Au-delà de la synthèse et de l'étude des propriétés des solides, Jean Rouxel s'est toujours attaché à comprendre les phénomènes observés en les décrivant en terme de « liaison chimique ». Il a, dans ce domaine, apporté des idées totalement nouvelles en développant au cours de ces dernières années une chimie des « trous » et des « anti-liaisons ». Chaque conférence de Jean Rouxel était différente de la précédente et apportait des idées nouvelles ! C'est sans doute là l'une de ses qualités premières, l'imagination, qui lui faisait refuser le confort de la situation acquise et le conduisait à toujours rechercher un éclairage nouveau.
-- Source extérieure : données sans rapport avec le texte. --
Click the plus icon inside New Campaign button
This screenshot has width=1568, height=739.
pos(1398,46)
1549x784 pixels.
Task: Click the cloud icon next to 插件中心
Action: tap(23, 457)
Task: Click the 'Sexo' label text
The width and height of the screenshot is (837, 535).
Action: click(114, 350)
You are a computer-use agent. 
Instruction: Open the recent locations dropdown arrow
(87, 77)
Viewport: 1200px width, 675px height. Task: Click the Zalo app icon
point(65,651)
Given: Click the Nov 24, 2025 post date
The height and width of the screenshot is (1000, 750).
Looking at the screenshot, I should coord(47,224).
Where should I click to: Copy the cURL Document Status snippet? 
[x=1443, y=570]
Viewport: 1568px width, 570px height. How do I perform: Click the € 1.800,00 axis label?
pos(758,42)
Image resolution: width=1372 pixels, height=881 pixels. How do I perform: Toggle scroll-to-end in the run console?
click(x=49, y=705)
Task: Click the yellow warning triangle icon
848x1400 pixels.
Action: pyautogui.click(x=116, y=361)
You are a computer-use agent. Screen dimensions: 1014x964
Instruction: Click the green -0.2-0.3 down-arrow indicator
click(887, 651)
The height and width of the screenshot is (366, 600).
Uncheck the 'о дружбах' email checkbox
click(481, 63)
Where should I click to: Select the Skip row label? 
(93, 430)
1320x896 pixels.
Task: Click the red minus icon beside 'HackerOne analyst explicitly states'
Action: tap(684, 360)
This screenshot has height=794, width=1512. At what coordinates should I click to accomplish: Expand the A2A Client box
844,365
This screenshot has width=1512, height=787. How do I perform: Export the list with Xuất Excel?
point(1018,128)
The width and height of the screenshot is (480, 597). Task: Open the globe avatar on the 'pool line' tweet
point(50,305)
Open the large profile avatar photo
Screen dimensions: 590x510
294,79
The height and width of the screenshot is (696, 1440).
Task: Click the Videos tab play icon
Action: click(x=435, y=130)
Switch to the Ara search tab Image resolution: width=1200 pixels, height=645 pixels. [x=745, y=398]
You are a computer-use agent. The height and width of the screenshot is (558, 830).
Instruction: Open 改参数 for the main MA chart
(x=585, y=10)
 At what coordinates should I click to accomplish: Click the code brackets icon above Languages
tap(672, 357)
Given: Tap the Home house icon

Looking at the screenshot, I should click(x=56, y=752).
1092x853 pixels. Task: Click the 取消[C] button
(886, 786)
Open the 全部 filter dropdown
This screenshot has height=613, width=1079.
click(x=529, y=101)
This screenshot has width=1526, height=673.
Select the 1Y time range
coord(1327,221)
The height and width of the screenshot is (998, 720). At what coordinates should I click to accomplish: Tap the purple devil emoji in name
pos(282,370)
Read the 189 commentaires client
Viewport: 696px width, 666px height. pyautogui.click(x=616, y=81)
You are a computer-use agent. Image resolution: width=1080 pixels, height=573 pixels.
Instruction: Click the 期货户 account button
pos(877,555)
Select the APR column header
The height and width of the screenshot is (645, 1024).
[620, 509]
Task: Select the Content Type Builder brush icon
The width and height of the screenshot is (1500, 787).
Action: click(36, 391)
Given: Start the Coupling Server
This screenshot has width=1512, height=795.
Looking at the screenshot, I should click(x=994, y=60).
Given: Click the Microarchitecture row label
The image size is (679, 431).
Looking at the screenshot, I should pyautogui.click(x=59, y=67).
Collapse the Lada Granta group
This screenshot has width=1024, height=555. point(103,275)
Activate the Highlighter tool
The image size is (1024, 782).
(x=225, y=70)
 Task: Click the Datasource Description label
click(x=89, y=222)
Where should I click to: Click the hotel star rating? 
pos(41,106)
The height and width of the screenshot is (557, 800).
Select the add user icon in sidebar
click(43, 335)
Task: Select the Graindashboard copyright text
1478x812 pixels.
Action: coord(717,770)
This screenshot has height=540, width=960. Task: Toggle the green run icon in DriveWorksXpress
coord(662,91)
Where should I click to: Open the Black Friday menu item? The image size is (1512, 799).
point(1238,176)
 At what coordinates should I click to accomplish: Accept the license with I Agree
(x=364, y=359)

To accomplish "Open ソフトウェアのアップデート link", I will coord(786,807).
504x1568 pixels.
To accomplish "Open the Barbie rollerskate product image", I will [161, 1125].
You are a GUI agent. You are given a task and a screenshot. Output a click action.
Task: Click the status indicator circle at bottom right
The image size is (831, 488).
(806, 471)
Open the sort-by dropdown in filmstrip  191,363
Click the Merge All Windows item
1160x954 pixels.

Derrière cette carrière exceptionnelle, il y avait aussi Jean Rouxel l'homme, l'ami. Sa réussite remarquable ne lui a jamais fait oublier les autres et les lauriers qu'il a recueillis, ce n'était pas seulement pour lui, qu'il les recevait, c'était aussi pour les partager avec ses collaborateurs et ses collègues.

Jean Rouxel nous a quittés à la veille du printemps, l'année même où il avait fait ses premiers cours au Collège de France et avait reçu la médaille d'or du CNRS. Son départ laisse un grand vide dans ses domaines d'activité comme dans les cercles de son entourage.

Il laisse sa femme Yannick, deux fils, Erwan et Tanguy et trois filles Soizig, Arzhela et Solenn, un Institut qui continuera à porter son message et de très nombreux collègues et amis qui le respectaient et l'admiraient grandement.